◆ **What is needed**
The output has to be the full set of records, reproduced exactly, minus any picture.

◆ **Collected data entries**
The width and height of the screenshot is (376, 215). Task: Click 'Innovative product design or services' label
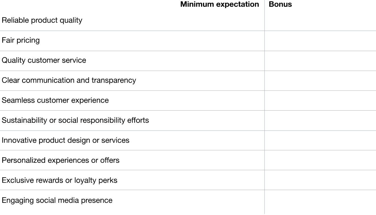(65, 140)
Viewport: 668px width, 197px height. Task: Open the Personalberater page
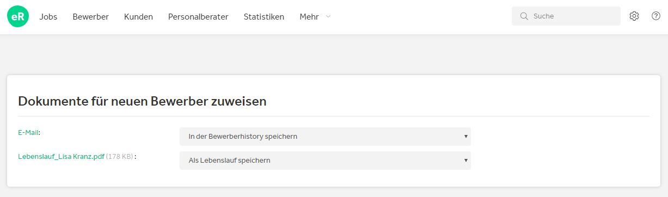tap(198, 17)
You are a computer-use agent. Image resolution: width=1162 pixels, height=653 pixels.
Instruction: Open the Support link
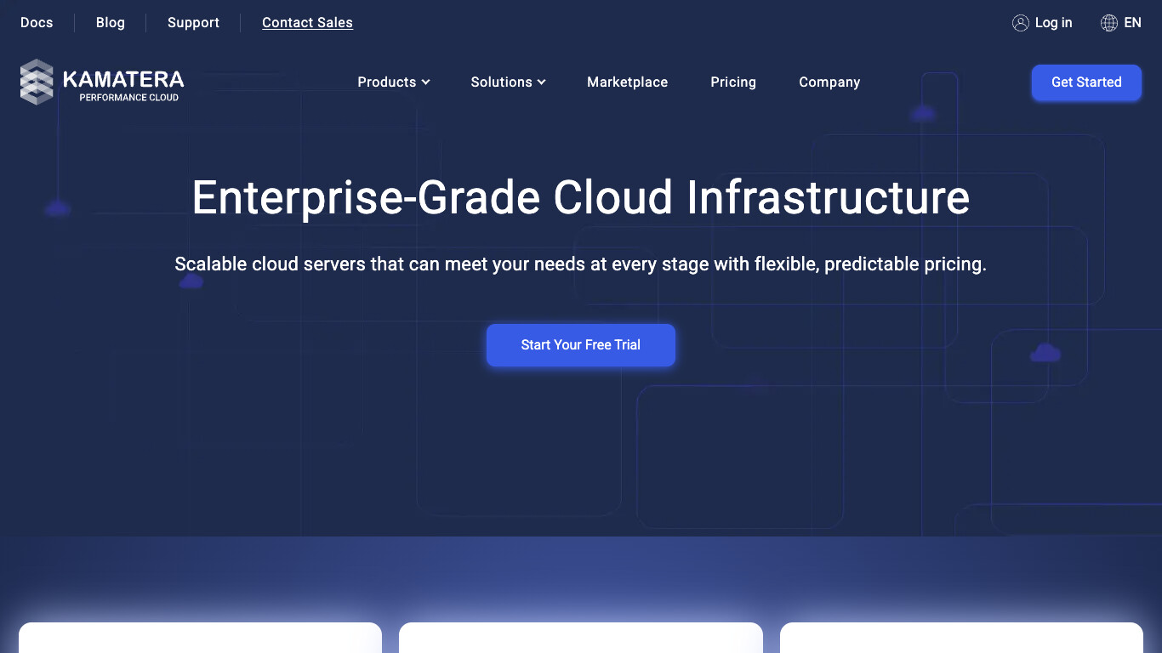click(193, 23)
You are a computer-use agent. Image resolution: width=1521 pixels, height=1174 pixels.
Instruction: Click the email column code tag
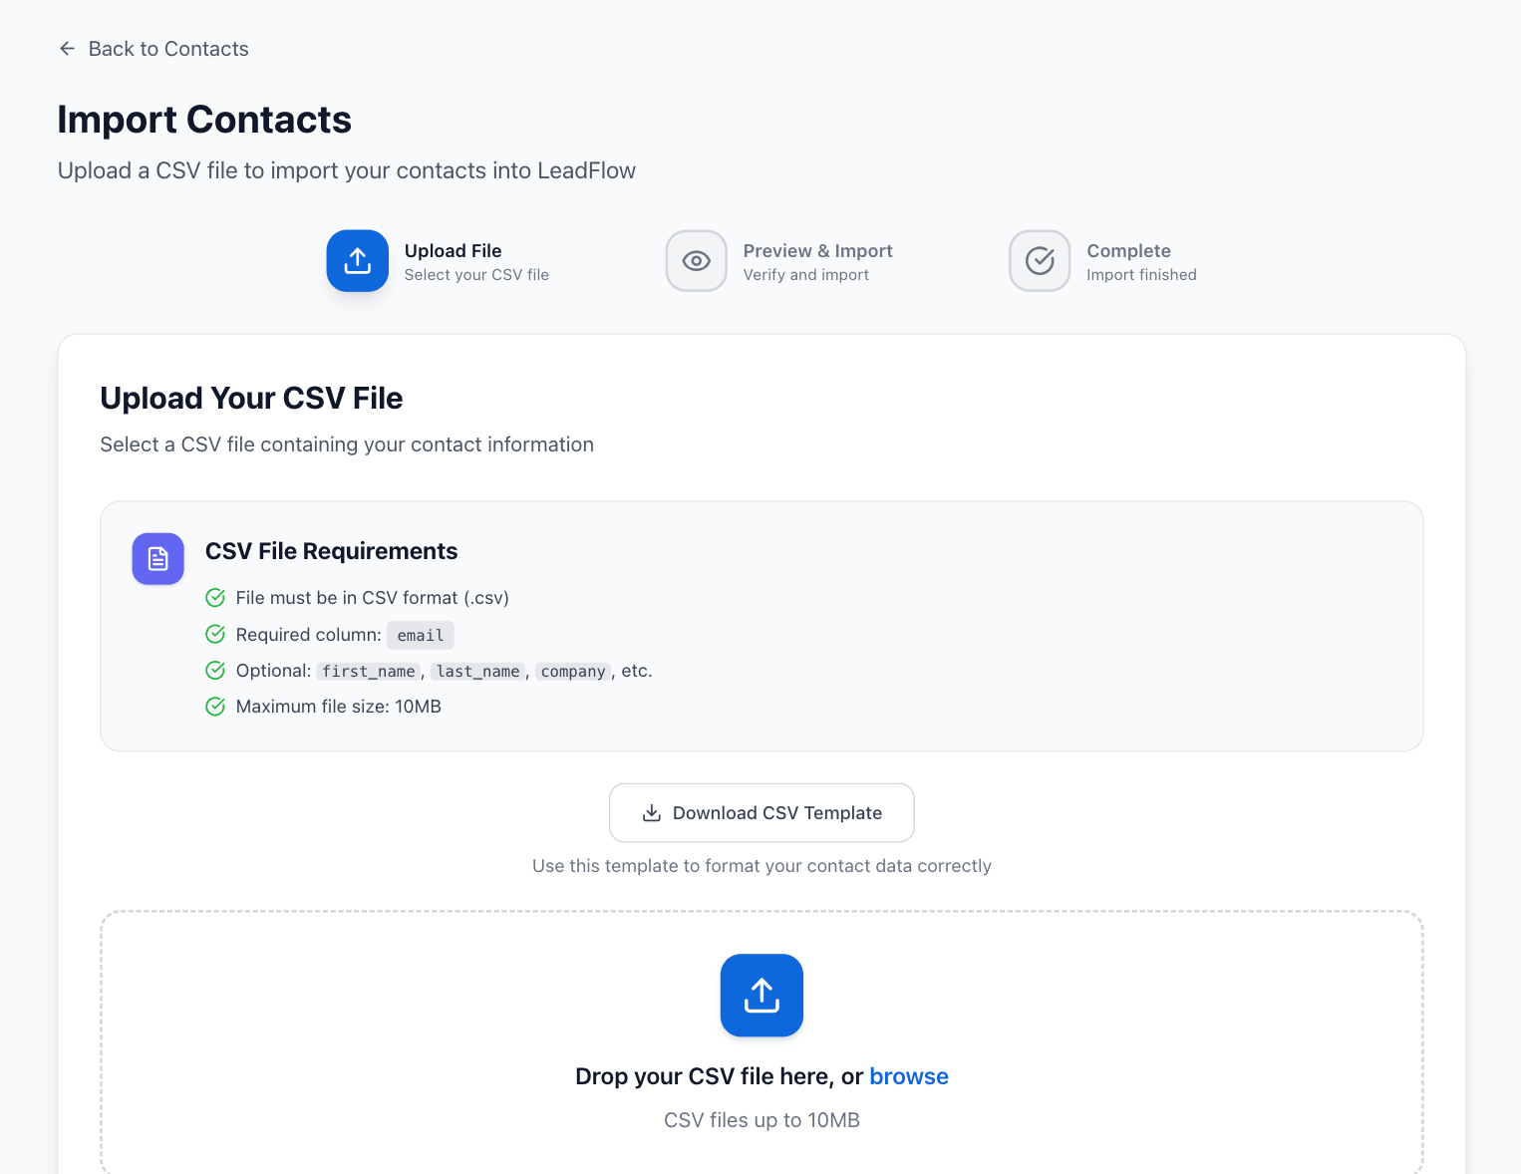click(x=421, y=636)
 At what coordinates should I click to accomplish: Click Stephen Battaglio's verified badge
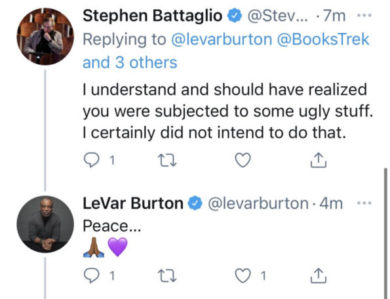click(235, 16)
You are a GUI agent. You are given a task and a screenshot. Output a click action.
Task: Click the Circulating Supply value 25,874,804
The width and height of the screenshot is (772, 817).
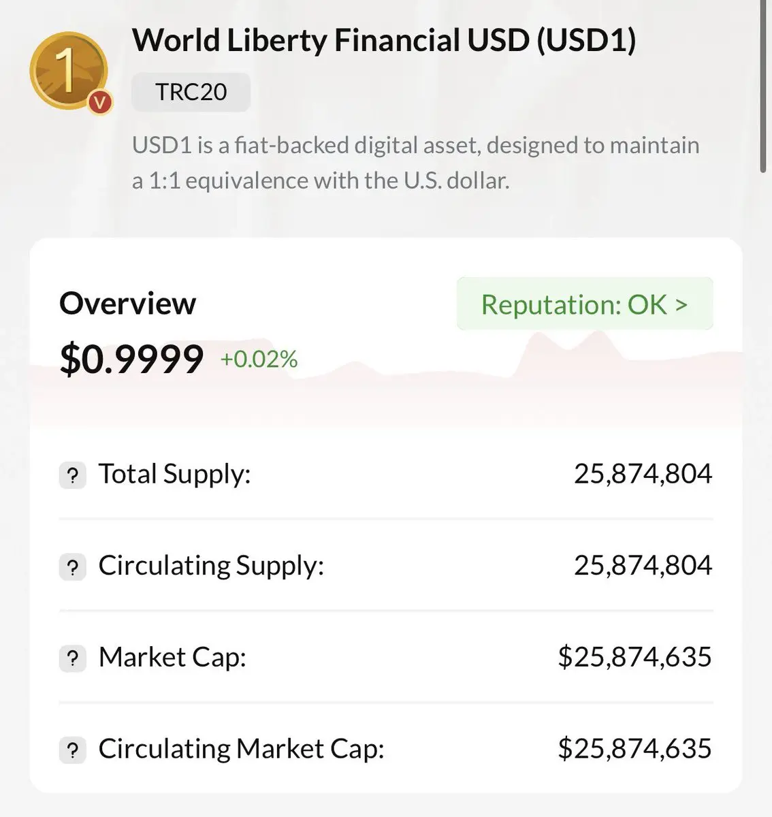click(643, 565)
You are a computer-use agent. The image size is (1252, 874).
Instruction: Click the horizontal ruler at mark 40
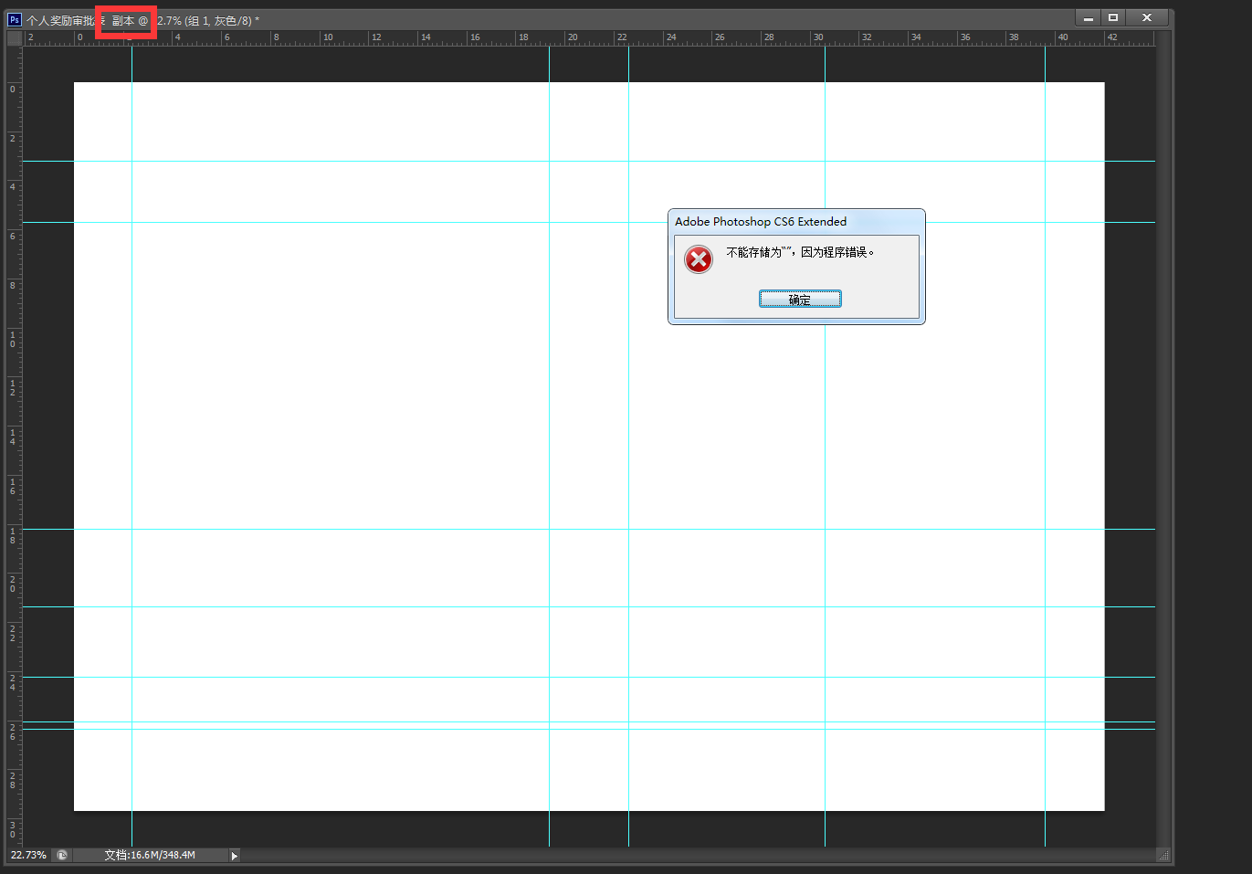click(1061, 38)
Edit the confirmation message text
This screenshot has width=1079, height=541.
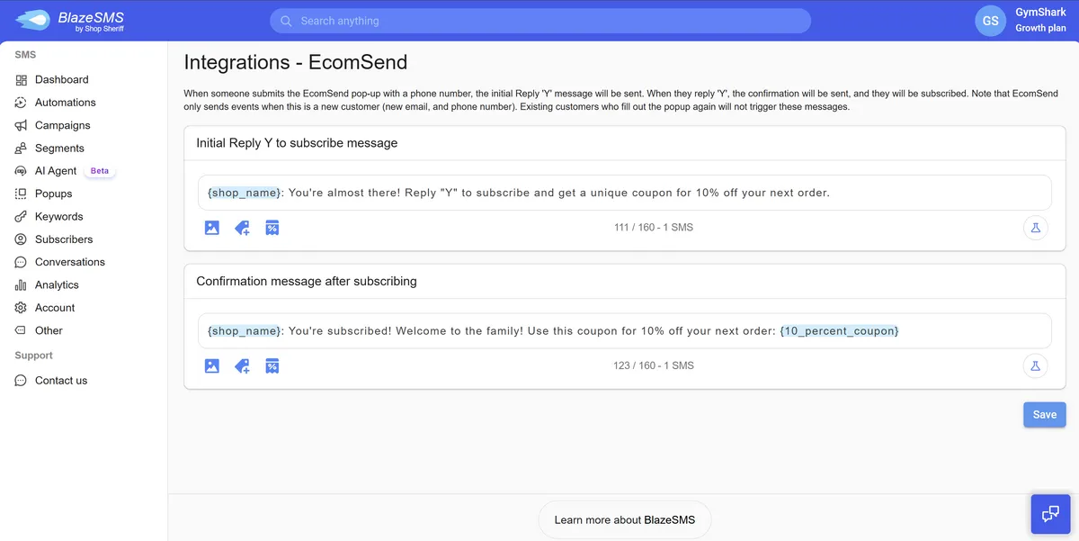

◆ **Exercise response**
The width and height of the screenshot is (376, 215). Task: Click 'Innovative product design or services' label
(65, 140)
Viewport: 668px width, 197px height. Task: Open the Personalberater page
tap(198, 17)
You are a computer-use agent. Image resolution: width=1162 pixels, height=653 pixels.
Instruction: Open the Support link
click(193, 23)
You are a computer-use agent. Image resolution: width=1521 pixels, height=1174 pixels.
Instruction: Click the email column code tag
click(x=421, y=636)
 At what coordinates should I click to accomplish: Click Stephen Battaglio's verified badge
click(235, 16)
You are a GUI agent. You are given a task and a screenshot. Output a click action.
Task: Click the Circulating Supply value 25,874,804
The width and height of the screenshot is (772, 817).
click(643, 565)
You are a computer-use agent. The image size is (1252, 874).
Instruction: Click the horizontal ruler at mark 40
click(1061, 38)
Edit the confirmation message text
This screenshot has width=1079, height=541.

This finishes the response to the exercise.